Vez ou outra, em um de seus raros excessos de bondade, a vida ousa nos presentear com momentos inesquecíveis. Estes instantes, por conseguirem transpassar as densas barreiras do trivial, aglutinam-se de modo indissolúvel na memória, e dela, dificilmente se apartam.

A segunda-feira da semana passada foi o oposto de tudo que descrevi no parágrafo anterior. Seguia eu o meu caminho pelas ruas apertadas da Santa Cecília, ansiando chegar logo à estação, quando vi sair de um mercadinho modesto, um padre altivo e presunçoso.
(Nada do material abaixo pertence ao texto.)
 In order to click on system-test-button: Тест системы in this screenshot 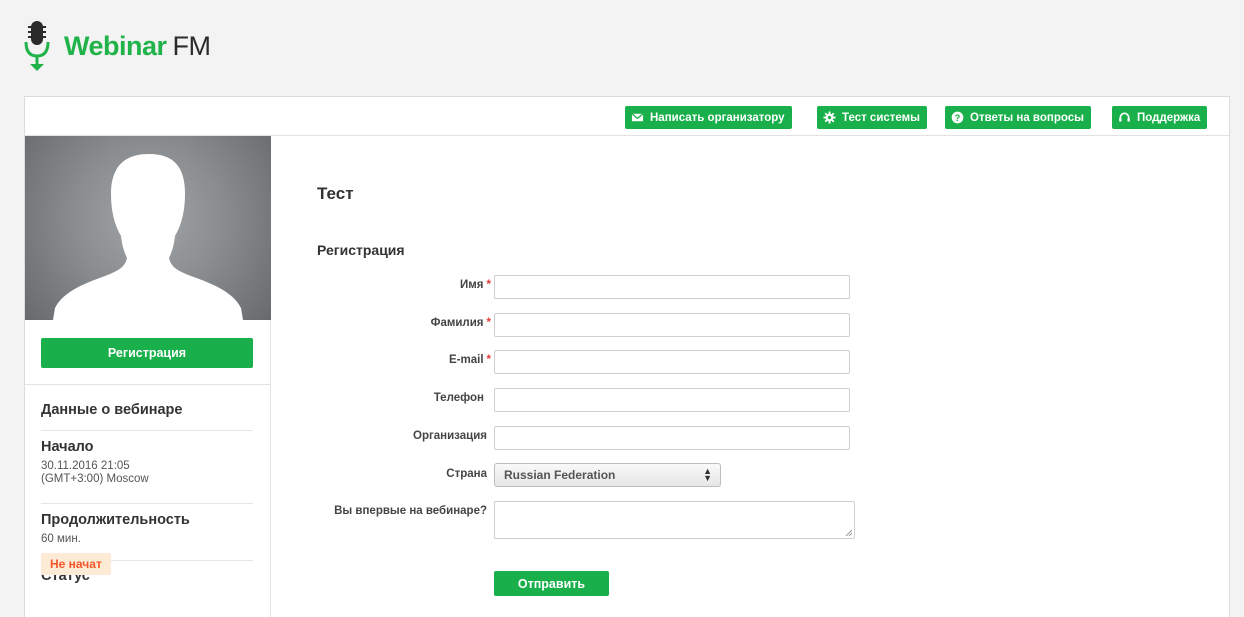, I will do `click(872, 118)`.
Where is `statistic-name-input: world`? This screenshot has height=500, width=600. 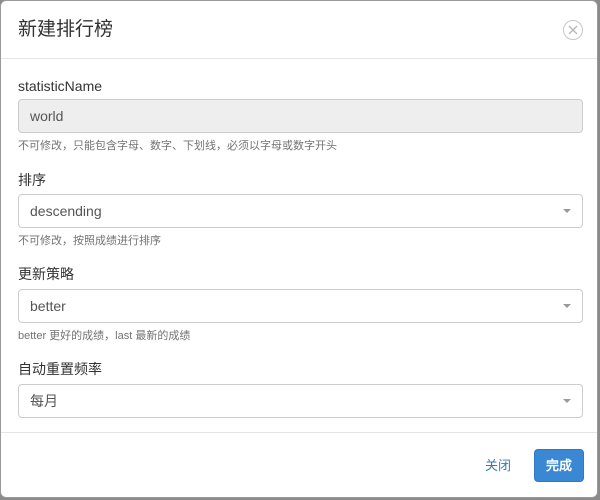
statistic-name-input: world is located at coordinates (300, 116).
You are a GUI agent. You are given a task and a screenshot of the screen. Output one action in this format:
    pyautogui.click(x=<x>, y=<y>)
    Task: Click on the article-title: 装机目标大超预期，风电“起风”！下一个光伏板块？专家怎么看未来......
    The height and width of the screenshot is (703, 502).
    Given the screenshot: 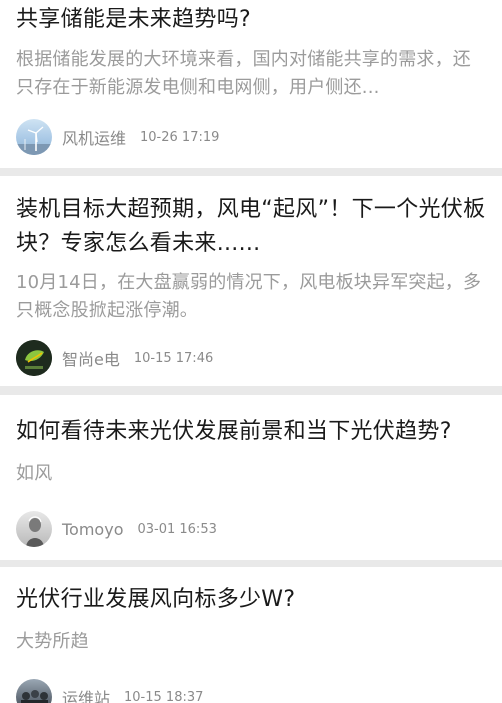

De frente para o mercado, esparramado pela calçada e solto pelo Divino (ou pela infelicidade de suas próprias escolhas), achava-se um mendigo desventurado. Este, necessitado de alimentos e padecendo de fome, vendo o padre sair do comércio com duas sacolas cheias de comidas, clamou: “Seu padre, me dá uma moedinha ou alguma coisa pra comer”.

O clérigo, impassível, ignorou a miséria do necessitado, sem nem ao menos olhá-lo no rosto ou pesar-lhe o coração.

Naquele instante, borbulharam-se em mim acusações e questionamentos dos mais raivosos. Como pôde aquele padre insensível não se comover diante das aflições do desfavorecido? Será que aquele cristão não se lembrava das palavras de São Tiago ao dizer que a religião de Deus é visitar o órfão, o pobre e a viúva? Teria ele se esquecido que é melhor dar do que receber? Havia ele abandonado em algum lugar da mente os ensinamentos de Jesus? Talvez teria ele deslembrado da admoestação que o apóstolo Paulo fez sobre ser imitador de Cristo?

Jurei a mim e ao Criador que pleitearia a causa daquele desafortunado homem. Se preciso fosse, ser-lhe-ia por testemunha no tribunal de Cristo, e prestaria meu depoimento diante do Senhor contra a procedência daquele impiedoso sacristão.

Quando entrei no metrô, ainda ruminava minhas raivas e inquietações. Comecei a pensar no tamanho da transgressão daquele padre, que escondia por debaixo da batina impecável, dos anéis de ouro, do crucifixo pesado, uma conduta asquerosa, fétida e enegrecida.

Passei a pensar se existia pecado maior do que aquele: negar ajuda a um necessitado. Então, concluí que pecados maiores que o do padre eram apenas os meus, que julguei implacavelmente a vida do clérigo e assim como ele, larguei na miséria o mendigo coitado, a naufragar na fome e na indiferença.